Tracing (SEP-414 P6 — issue 659)

Optional. Set Config.TracerProvider to opt the runtime into span-link instrumentation of the async task lifecycle:

tasks.Register(tasks.Config{
    Server:         srv,
    TracerProvider: mcpotel.NewProvider(otelTP), // or any core.TracerProvider
})

What gets emitted:

  • task.execute span on the GoAsync path — a NEW root trace (not a child of the create span — the work outlives the tools/call dispatch span) carrying a Link back to the originating tools/call create span. Attributes: mcp.task.id (at start), mcp.task.status (stamped at End from the final stored status — completed / failed / cancelled / input_required). RecordError fires on protocol-level failures (mwErr, resp.Error, unexpected result shape, panic recover); handler-returned errors map to completed with IsError=true per SEP-2663 semantics.
  • AddLink on each tasks/get / tasks/update / tasks/cancel dispatch span — points back to the originating create span so a backend can pivot from any poll into the whole lifecycle.

Nil or core.NoopTracerProvider{} (the default) skips the install — zero overhead, zero allocation. ext/tasks depends on core only; no compile-time dep on ext/otel. The contract details (core.WithNewRootSpan, core.LinkedTracerProvider, core.Link) live in docs/SEP_414_OTEL.md § Span links and § New-root-span marker.

The wire types (CreateTaskResult, DetailedTask, UpdateTaskRequest, TaskInfoV2, etc.) live in core/task_v2.go since they’re consumed by both server and client.

Relationship to server/

  • ext/tasks uses server.Server, server.Middleware, server.MethodHandler, server.Registry, server.TaskStore, server.NewInMemoryStore. These are the generic server primitives any extension consumes.
  • ext/tasks duplicates v2-flavoured pieces (TaskContext, activeTask, generateTaskID) rather than sharing with v1’s versions in server/. Rationale: v1 is frozen and decommed-bound; once it retires, deletion in server/ is total without unwinding cross-package shared types.
  • The previous RegisterTasksHybrid (a single helper installing both v1 and v2 on one server) was dropped during the move. See docs/TASKS_V2_MIGRATION.md for the recommended two-call pattern.

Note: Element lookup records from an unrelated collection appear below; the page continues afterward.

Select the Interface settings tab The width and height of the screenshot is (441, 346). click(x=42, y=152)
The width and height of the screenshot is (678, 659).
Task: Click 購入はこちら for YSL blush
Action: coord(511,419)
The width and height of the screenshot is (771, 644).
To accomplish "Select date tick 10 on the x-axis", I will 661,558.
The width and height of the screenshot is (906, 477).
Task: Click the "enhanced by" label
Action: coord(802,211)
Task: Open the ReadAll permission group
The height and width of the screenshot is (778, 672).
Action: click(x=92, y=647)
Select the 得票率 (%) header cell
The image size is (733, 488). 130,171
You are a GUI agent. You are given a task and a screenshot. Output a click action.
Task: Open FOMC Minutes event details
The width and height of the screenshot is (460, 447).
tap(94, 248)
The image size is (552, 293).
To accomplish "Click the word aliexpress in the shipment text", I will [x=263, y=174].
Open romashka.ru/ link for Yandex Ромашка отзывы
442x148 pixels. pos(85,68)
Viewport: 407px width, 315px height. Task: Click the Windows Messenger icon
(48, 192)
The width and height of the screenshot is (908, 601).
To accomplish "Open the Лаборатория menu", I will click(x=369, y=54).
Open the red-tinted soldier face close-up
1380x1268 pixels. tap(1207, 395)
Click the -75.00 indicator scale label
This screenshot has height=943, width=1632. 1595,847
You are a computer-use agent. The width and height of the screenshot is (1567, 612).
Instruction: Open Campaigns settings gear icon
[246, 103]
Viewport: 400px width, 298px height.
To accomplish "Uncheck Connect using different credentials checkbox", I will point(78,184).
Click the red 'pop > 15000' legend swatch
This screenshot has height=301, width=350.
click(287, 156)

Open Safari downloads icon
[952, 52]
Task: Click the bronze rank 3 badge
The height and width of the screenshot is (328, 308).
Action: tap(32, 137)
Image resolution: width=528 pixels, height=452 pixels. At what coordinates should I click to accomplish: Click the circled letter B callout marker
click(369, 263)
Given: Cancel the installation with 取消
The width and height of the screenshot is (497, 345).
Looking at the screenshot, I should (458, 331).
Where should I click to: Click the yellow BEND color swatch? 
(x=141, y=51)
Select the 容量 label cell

Where the conformance suite lives

panyam/mcpconformance on the feat/tasks-mrtr-extension branch. Run via make testconf-tasks-v2 in the root repo — it spawns examples/tasks-v2/tasks-v2 --serve as the reference implementation fixture.

V1-RETIREMENT markers

Code that should be reconsidered when v1 retires is tagged V1-RETIREMENT: in comments. git grep V1-RETIREMENT enumerates the cleanup list at retirement time.